**Work instructions**:
Please return all records verbatim, no pictures.

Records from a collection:
=====

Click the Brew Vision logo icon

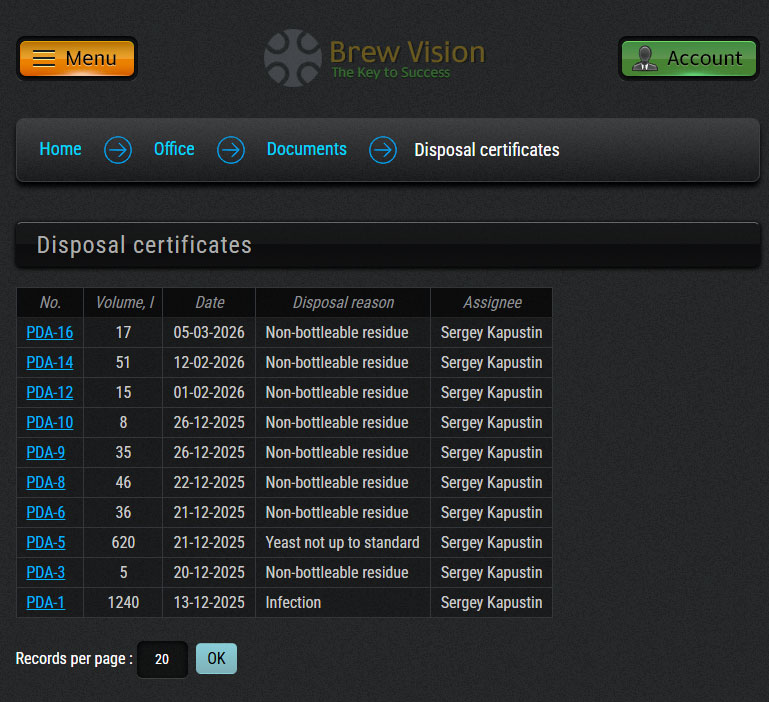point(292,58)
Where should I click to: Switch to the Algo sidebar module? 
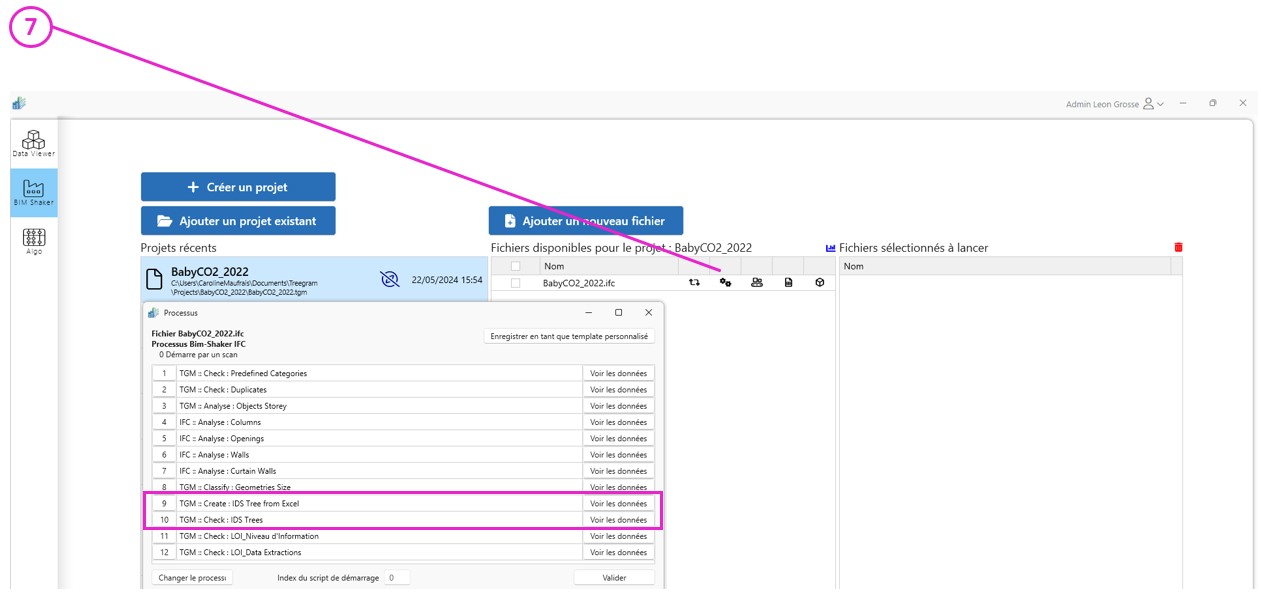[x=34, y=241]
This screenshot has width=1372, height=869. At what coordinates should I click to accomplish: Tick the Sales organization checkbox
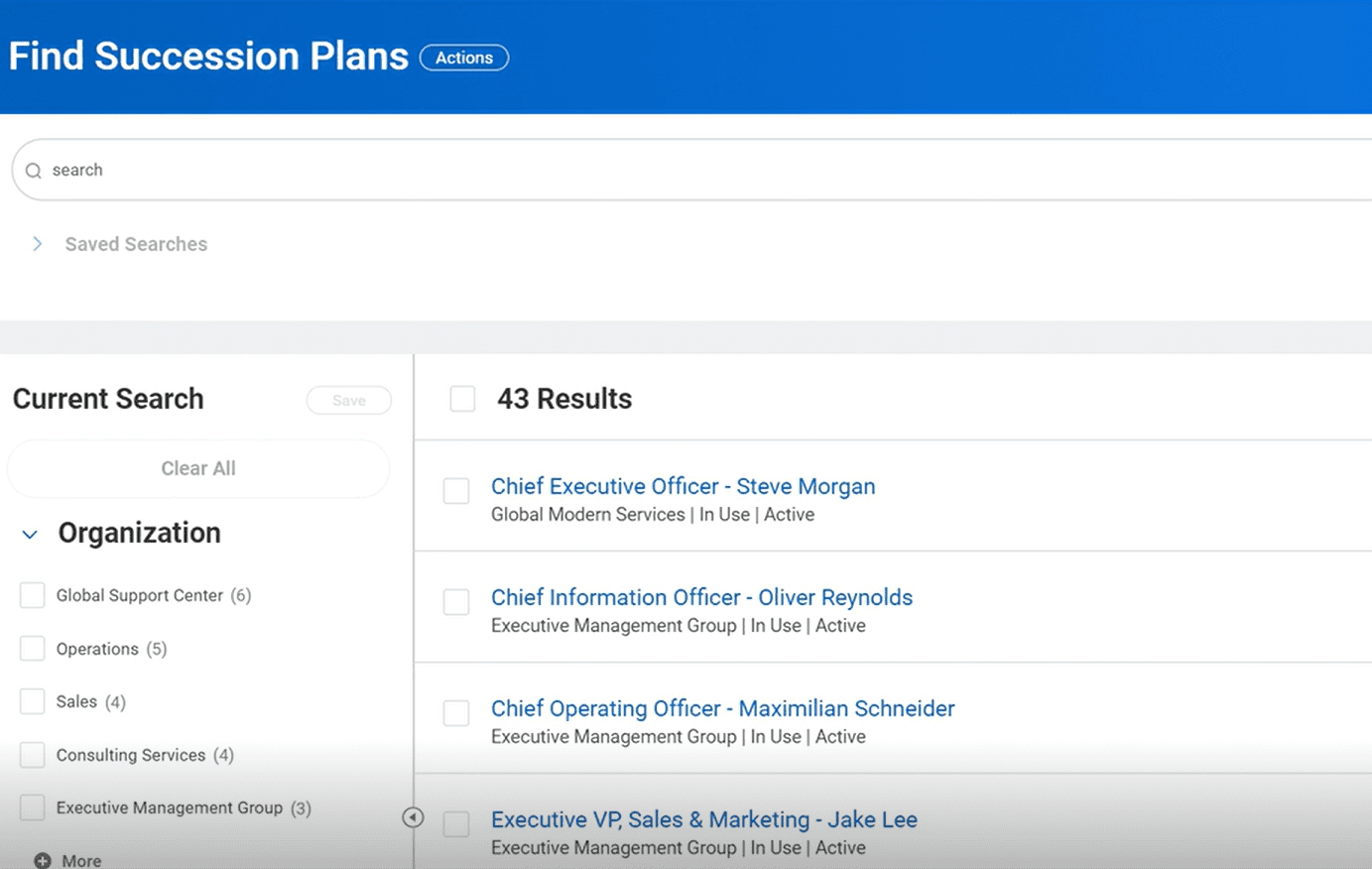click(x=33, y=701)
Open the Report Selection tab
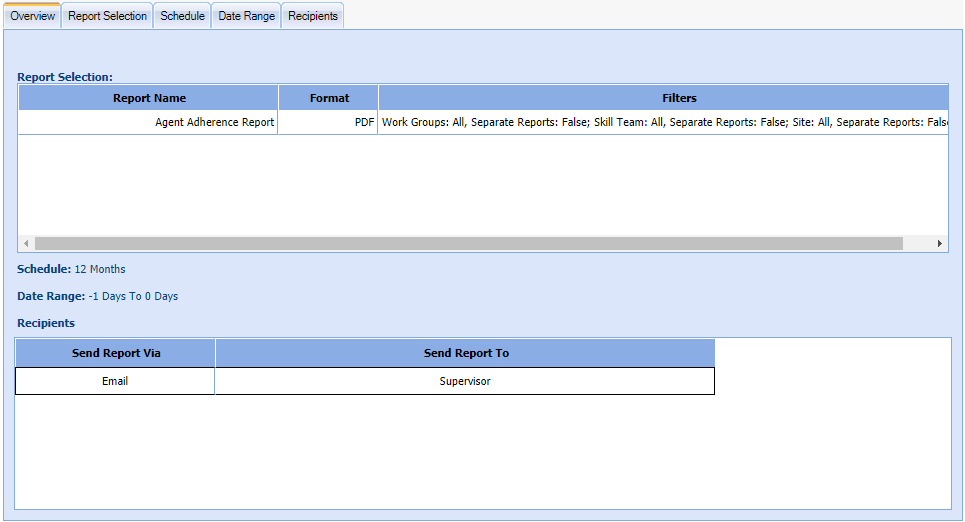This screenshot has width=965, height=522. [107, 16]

=====

**Exercise result**:
Click the Brew Vision logo icon

point(292,58)
Where should I click to: Switch to the Algo sidebar module? 
[x=34, y=241]
This screenshot has width=1372, height=869. At what coordinates should I click to accomplish: Tick the Sales organization checkbox
click(x=33, y=701)
Open the Report Selection tab
This screenshot has width=965, height=522. [107, 16]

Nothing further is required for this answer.